Introduction
I know this doesn’t come up nearly as often as other topics but writing an interpreter (a.k.a. a compiler) can be a very useful concept depending on what exactly you need to do with the input to your program. For example, what if we had a fairly strict data store but we for some reason wanted to access it using something like SQL? We’d have to parse the SQL statements and then find a way to mogrify it until we had something that would allow us to get the data we wanted. There is an easier way involving a little parsing theory. For the purposes of this discussion I’m assuming you are at least somewhat familiar with Context Free Grammars.
Creating the Grammar
The first step to creating a parser (especially when using a parser generator) is to find or craft a definition for the grammar. The grammar we’ll use as an example is the expression grammar from tiny basic. This simple grammar is safe for LR or LL parsing (which is important if you look at a common definition of a language like SQL).
Tiny Basic Expression Grammar
expression ::= (+|-|ε) term ((+|-) term)* term ::= factor ((*|/) factor)* factor ::= number | (expression)
Enter pyparsing
To create a very simple and extensible LL parser I’ve recently stumbled upon pyparsing. This simple four production grammar expands to the following pyparsing implementation:
[sourcecode language="python" wraplines="false"]
expr = Forward()
factor = ( Word(nums) | Group(Suppress(‘(‘) + expr + Suppress(‘)’)) )
term = Group(factor + ZeroOrMore((Literal(‘*’)|Literal(‘/’)) + factor))

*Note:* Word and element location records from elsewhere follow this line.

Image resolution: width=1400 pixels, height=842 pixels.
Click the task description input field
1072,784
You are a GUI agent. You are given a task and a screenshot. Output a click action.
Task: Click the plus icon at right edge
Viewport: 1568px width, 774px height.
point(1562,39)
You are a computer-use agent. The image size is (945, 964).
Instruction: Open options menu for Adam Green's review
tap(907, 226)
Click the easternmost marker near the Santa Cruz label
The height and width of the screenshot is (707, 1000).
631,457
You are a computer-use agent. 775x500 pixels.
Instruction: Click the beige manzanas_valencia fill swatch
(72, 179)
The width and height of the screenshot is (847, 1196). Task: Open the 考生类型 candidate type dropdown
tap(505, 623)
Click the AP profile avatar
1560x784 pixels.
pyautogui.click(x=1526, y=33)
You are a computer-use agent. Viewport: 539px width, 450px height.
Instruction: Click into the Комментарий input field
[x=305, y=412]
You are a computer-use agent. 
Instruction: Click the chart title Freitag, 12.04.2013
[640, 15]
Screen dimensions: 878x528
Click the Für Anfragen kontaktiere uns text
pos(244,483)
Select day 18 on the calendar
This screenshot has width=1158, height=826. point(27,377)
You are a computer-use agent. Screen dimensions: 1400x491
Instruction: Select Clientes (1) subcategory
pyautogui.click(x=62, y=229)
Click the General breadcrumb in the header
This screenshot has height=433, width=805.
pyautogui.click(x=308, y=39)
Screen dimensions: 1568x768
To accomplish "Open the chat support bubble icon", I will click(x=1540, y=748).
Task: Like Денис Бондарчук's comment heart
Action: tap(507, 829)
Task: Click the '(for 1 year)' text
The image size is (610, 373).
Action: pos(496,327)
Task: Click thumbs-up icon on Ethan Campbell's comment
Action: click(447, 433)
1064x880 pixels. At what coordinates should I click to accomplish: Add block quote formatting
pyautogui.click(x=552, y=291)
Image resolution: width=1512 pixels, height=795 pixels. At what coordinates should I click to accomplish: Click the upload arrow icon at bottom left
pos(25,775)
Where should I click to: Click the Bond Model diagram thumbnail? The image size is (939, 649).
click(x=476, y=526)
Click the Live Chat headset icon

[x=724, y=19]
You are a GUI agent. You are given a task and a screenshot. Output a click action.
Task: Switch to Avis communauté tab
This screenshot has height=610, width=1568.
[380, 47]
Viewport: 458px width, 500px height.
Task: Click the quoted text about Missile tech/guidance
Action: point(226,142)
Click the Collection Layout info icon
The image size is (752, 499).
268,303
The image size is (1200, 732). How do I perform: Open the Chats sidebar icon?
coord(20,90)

expr << Group(Optional(Literal(‘-’)|Literal(‘+’)) + term + ZeroOrMore((Literal(‘-’)|Literal(‘+’)) + term))
[/sourcecode]
This allows us to turn sentences such as ‘5+5*6/3-(47+56)*34‘ into an easy to work with list such as: ‘[[['5'], ‘+’, ['5', '*', '6', '/', '3'], ‘-’, [[[['47'], ‘+’, ['56']]], ‘*’, ’34′]]]‘. There are probably improvements that could be made to this parser so that it auto-collapses expressions and other fun handlers but for the purposes of a simple grammar this will suffice.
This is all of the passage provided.